The focus of the issue is on the being trapped inside Maika’s arm. We slowly get to see more of the world behind the world of Monstress as the mystery behind the giant dead kaiju and the source of the world’s magic deepens. Personally, I’m starting to get a little impatient. I’m not a fan of drawn out mysteries, but that seems to be the entire point of Monstress. Hopefully upcoming issues reveal enough to keep my interest.
The Tipping Point Part 1: Humanoids is a comic book publisher in Europe known for housing the work of visionaries like Alejandro Jodorowsky and Moebius. To celebrate their 40th birthday, they put together this anthology featuring short stories from modern comics legends like Paul Pope and Naoki Urasawa. The digital edition is out now, and the print edition comes out next month.

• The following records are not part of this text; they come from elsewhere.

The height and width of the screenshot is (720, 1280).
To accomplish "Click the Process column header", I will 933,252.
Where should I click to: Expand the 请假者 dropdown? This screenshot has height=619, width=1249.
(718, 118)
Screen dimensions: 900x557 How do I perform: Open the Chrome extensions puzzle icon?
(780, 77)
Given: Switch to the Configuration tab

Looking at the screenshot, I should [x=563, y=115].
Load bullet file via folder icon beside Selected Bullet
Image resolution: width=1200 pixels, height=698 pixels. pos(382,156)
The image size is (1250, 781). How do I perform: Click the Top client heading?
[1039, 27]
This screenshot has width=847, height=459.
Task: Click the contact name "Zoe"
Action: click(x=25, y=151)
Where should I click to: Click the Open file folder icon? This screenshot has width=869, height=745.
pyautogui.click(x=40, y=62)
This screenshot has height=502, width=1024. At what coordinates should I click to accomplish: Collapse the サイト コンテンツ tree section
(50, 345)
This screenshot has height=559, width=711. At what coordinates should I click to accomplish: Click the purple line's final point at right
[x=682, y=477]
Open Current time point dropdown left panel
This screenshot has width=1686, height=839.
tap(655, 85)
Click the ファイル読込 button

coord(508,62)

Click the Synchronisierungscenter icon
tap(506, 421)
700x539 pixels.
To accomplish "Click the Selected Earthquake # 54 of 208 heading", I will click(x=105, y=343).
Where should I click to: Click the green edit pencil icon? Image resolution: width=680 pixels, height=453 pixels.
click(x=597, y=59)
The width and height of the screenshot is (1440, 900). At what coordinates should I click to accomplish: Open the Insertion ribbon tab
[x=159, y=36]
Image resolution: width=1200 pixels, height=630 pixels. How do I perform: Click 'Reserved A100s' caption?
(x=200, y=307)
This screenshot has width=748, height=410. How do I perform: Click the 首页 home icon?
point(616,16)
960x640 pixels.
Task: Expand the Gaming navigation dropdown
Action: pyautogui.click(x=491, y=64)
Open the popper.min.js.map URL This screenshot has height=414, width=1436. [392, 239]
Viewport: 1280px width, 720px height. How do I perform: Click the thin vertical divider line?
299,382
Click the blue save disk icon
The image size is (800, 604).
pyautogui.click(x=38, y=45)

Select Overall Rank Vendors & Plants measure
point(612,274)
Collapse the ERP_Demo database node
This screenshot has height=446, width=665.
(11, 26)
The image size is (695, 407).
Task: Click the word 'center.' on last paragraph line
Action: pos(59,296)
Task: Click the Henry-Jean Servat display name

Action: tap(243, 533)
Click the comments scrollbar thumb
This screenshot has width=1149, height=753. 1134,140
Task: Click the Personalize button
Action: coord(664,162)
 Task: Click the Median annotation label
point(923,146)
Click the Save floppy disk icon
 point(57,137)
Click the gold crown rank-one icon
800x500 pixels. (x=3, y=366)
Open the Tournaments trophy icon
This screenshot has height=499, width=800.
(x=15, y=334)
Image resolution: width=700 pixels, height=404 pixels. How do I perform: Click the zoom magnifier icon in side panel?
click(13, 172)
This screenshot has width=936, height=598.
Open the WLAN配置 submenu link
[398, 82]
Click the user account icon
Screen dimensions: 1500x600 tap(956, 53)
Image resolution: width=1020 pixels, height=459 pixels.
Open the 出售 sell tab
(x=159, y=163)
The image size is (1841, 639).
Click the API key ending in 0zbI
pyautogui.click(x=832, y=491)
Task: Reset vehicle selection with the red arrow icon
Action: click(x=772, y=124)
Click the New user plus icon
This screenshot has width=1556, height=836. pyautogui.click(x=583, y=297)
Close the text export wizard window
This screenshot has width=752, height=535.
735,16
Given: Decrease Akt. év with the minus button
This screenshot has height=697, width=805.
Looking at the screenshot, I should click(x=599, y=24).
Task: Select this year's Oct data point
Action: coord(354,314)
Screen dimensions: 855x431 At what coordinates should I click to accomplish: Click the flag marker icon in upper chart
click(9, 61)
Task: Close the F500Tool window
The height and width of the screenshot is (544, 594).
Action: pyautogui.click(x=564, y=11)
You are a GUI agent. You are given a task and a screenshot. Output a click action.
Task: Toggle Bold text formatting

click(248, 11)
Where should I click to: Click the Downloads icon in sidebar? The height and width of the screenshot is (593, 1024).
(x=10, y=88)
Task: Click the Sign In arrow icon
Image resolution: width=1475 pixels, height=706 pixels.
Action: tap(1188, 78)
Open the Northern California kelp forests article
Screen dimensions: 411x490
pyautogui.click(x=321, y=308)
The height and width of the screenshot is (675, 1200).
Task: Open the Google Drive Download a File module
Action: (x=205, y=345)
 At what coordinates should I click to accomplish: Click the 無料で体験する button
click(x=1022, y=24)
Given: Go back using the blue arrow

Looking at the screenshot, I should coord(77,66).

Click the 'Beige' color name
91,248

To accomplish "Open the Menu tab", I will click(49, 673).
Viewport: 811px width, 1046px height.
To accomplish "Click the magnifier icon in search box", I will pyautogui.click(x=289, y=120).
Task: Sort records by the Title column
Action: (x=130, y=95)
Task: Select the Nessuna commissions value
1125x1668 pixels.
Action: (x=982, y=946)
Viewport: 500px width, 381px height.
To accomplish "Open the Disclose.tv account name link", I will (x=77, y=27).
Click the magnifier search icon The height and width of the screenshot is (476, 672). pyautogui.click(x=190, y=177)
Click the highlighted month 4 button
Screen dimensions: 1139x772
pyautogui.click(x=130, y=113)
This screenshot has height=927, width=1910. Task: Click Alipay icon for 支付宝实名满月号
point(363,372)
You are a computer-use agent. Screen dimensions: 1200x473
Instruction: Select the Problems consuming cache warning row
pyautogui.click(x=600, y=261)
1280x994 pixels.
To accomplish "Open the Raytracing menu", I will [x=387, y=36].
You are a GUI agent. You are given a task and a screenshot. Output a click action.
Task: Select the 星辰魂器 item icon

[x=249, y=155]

Urasawa’s story, “Solo Mission,” is of particular interest to tokusatsu fans. The eight-page story is a parody of Ultraman, and stars an alien superhero saying goodbye to his family as he leaves for a dangerous mission which involves protecting the people of “The Death Hell Planet of Evil.” To say anymore would spoil the fun, so trust me when I say it’s worth your time.
The various works of Shotaro Ishinomori: January 25th marked 78th birthday of Shotaro Ishinomori, the legend responsible for the creation of the “Big Two” of tokusatsu, Kamen Rider and Super Sentai. This “King of Manga” created some of Japan’s most beloved characters, and recently some of his work was released in English for the first time. Digital comics distributor Comixology acquired the rights to Ishinomori’s work in 2012, and released all of Kikaider, Inazuman, Kamen Rider, Skullman, and the first ten volumes of Cyborg 009.
I’ve only finished Kikaider, but other members of Team TokuNet speak highly of all of Ishinomori’s work. He’s an expert at crafting tragic characters and enthralling drama. The facet of his art that stood out to me were his layouts. His work has a certain dynamism and flow to it, and I often found myself pausing to appreciate a beautiful landscape or a tense stare-down between rivals.
Do yourself a favor and visit Comixology’s Ishimori Production page. Each volume has a free preview, so you have nothing to lose and everything to gain.